MP quer devolução de R$ 9 milhões por fraudes em hospital de Sorocaba

Esquema de fraude foi revelado na Operação Hipócrates, desencadeada em julho de 2011 pela Polícia Civil e pelo Gaeco

José Maria Tomazela, O Estado de S. Paulo

14 de fevereiro de 2014 | 20h26

SOROCABA - O Ministério Público Estadual entrou com ação civil por improbidade administrativa e enriquecimento ilícito contra quatro ex-dirigentes do Conjunto Hospitalar de Sorocaba (CHS) acusados de fraudar contratos, licitações e o pagamento de plantões médicos. No processo, distribuído à Vara da Fazenda Pública de Sorocaba, o MPE pede a devolução de R$ 9 milhões que teriam sido desviados do hospital público. Entre os réus na ação estão os ex-diretores Antônio Carlos Nasi, Heitor Fernando Consani e Ricardo José Salim, e o ex-coordenador de Serviços da Saúde do Estado, Ricardo Tardelli. 

O esquema de fraudes foi revelado durante a Operação Hipócrates, desencadeada em julho de 2011 pela Polícia Civil e promotores do Grupo de Atuação Especial de Combate ao Crime Organizado (Gaeco). Na ocasião, 12 pessoas foram presas, entre elas os três ex-diretores. No total, 40 pessoas, incluindo empresários do setor médico-hospitalar, foram denunciadas à Justiça. Os réus são acusados de terem autorizado o pagamento de 4,4 mil plantões médicos que não foram dados.

Irregularidades. Entre outras fraudes, segundo o MPE, os acusados pagavam por próteses de alto custo, como titânio, mas aceitavam a entrega de material de baixa qualidade.

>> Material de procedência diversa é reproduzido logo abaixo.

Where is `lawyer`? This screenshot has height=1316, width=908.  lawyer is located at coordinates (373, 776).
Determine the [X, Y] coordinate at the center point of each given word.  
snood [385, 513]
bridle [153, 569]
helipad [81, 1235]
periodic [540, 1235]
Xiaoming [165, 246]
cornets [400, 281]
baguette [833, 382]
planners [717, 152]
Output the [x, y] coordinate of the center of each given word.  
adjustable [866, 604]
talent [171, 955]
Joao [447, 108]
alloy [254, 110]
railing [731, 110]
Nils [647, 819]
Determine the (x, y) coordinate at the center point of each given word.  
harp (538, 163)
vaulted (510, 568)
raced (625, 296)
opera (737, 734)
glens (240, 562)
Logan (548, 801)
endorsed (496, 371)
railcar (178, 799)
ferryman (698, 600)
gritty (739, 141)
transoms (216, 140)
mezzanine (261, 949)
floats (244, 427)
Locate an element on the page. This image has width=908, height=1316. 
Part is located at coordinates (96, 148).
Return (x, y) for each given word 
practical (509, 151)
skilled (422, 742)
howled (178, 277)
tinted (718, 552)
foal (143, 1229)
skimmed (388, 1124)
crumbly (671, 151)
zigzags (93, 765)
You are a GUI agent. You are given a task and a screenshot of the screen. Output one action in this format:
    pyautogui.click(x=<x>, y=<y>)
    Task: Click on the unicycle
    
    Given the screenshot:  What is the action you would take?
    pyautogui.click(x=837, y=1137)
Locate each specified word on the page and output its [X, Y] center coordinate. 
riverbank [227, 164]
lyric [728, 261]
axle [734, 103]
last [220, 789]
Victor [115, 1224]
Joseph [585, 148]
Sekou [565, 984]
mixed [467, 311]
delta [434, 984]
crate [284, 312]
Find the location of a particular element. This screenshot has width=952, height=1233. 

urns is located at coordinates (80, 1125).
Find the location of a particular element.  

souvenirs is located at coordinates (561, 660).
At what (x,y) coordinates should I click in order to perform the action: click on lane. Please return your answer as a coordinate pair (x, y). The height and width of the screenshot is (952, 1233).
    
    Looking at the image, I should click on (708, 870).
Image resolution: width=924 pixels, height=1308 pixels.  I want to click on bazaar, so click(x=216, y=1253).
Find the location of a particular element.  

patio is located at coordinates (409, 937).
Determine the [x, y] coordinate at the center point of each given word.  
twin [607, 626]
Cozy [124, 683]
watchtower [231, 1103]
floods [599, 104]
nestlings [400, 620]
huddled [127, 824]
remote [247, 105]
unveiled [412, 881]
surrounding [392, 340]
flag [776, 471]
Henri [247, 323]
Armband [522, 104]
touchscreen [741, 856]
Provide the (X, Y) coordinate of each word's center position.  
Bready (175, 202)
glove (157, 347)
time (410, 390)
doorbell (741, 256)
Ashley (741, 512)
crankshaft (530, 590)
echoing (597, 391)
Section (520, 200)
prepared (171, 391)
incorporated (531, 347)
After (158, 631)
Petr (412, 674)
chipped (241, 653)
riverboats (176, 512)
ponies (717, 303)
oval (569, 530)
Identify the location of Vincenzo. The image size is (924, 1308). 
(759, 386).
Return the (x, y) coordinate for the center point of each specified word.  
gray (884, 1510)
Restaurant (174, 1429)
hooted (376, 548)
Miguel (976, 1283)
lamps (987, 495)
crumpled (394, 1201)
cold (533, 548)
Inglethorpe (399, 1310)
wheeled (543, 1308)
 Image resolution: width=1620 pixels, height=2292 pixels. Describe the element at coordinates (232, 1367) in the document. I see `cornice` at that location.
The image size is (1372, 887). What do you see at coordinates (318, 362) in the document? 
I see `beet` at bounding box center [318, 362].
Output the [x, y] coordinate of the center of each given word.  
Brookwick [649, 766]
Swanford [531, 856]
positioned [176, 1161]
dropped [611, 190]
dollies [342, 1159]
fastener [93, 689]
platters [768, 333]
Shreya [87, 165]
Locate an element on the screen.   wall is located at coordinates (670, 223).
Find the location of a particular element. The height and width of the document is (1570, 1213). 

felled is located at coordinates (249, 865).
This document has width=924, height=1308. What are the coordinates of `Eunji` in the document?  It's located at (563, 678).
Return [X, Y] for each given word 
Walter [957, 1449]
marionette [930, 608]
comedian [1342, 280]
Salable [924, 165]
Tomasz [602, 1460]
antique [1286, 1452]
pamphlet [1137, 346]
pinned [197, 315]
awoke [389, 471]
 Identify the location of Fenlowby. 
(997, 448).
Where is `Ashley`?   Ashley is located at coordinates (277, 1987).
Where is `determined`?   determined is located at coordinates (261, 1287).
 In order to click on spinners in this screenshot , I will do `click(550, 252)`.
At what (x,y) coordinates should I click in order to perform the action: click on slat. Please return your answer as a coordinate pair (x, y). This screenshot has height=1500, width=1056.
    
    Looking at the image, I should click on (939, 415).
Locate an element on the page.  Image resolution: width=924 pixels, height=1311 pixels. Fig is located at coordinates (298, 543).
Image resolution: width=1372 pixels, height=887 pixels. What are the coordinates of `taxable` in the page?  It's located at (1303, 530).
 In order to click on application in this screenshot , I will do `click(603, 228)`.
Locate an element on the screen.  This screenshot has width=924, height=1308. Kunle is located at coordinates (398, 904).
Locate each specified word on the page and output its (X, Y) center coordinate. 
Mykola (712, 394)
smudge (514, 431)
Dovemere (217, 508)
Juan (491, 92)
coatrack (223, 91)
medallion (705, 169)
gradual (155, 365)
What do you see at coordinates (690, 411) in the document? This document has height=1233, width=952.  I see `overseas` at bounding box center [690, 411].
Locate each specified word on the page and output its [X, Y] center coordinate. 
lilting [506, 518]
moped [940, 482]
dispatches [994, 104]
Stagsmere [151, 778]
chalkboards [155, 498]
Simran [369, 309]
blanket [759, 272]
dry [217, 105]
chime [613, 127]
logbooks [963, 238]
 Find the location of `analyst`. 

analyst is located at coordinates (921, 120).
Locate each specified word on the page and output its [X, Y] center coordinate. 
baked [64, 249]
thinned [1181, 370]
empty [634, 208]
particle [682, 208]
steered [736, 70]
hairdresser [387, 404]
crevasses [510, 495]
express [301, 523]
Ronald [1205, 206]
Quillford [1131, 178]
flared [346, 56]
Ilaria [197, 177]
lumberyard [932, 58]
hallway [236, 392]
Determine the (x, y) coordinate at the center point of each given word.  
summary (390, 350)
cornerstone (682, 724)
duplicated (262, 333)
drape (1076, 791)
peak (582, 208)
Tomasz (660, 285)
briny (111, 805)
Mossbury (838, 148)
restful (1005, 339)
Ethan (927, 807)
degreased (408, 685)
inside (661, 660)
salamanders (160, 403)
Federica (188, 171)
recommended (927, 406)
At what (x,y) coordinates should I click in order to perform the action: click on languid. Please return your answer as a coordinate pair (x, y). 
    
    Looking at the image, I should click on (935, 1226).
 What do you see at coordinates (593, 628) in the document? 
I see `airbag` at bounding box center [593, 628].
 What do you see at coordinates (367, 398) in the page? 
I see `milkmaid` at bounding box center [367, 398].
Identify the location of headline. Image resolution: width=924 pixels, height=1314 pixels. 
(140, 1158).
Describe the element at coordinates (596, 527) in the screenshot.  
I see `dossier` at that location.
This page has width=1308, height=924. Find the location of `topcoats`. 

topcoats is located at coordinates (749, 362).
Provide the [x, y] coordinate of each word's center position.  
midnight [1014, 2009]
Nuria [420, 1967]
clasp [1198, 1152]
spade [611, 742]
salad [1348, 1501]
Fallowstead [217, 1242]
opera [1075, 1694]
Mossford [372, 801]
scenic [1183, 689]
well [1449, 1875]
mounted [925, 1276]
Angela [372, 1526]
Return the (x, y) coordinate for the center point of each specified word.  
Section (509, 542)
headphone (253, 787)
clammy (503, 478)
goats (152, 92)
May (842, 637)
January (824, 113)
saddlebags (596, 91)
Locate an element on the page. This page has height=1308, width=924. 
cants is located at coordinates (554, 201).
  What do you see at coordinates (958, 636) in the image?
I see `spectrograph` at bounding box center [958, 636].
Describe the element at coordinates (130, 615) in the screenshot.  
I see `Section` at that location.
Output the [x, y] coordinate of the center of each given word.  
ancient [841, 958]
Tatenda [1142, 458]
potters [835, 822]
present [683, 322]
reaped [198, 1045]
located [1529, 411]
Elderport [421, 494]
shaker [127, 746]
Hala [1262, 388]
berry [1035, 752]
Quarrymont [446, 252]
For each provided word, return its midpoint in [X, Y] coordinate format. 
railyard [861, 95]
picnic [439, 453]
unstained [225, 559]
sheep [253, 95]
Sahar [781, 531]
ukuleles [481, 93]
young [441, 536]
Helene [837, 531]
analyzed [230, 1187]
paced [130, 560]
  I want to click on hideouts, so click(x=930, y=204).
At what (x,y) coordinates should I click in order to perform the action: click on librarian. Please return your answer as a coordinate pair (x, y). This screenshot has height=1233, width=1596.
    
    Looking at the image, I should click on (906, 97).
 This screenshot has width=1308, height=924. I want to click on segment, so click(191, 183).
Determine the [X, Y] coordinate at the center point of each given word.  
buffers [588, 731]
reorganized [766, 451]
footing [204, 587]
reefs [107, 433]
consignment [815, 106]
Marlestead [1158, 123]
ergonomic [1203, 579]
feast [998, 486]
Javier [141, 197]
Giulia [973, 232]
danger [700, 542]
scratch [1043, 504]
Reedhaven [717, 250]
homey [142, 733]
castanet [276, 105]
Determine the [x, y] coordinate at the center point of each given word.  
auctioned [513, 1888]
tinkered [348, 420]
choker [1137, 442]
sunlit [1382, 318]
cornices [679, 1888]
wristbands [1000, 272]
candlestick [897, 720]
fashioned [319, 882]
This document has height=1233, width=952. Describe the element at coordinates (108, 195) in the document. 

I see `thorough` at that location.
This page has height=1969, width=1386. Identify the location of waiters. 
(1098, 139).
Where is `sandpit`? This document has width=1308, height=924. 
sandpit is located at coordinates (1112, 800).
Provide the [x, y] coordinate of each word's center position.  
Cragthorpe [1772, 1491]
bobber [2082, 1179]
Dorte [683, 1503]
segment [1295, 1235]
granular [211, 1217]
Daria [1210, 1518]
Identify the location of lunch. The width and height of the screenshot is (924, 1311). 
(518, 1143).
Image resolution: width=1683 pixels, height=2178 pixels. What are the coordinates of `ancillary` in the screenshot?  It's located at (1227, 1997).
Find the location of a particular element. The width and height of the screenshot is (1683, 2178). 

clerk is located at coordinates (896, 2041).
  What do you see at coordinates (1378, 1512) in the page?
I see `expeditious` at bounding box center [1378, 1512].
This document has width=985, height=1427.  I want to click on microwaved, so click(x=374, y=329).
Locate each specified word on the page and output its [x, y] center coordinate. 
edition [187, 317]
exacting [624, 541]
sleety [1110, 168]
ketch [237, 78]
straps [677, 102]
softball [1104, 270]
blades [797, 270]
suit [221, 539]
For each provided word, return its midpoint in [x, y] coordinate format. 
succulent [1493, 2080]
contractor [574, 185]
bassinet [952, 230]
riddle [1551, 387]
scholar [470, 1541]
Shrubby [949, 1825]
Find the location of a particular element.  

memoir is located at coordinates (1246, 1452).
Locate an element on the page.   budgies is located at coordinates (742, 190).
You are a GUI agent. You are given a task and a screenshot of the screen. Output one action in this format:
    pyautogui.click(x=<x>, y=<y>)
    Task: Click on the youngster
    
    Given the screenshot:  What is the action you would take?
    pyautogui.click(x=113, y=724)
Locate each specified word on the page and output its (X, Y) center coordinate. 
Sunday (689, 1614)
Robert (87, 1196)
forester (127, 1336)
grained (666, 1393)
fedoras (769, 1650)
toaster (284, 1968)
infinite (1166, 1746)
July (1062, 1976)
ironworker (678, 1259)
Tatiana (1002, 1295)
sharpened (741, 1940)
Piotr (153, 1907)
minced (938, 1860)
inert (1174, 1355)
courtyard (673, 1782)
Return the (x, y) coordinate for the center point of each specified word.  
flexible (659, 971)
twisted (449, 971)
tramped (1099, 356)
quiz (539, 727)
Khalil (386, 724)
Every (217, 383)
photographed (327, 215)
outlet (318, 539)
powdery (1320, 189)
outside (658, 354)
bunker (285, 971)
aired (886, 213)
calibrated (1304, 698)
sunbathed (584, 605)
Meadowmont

Além da ação cível, há um processo criminal contra os envolvidos, que chegou a ser paralisado por decisão do Tribunal de Justiça de São Paulo, sob a alegação de que as provas tinham sido obtidas mediante escuta ilegal. Em novembro, uma decisão do Superior Tribunal de Justiça (STJ) considerou que as provas são legais e ação pelos crimes voltou a andar.

Os advogados de Nasi, Salim e Tardelli vão se manifestar após ter conhecimento do teor da ação do MPE. O escritório dos advogados que defendem Consani foi procurado, mas não deu retorno.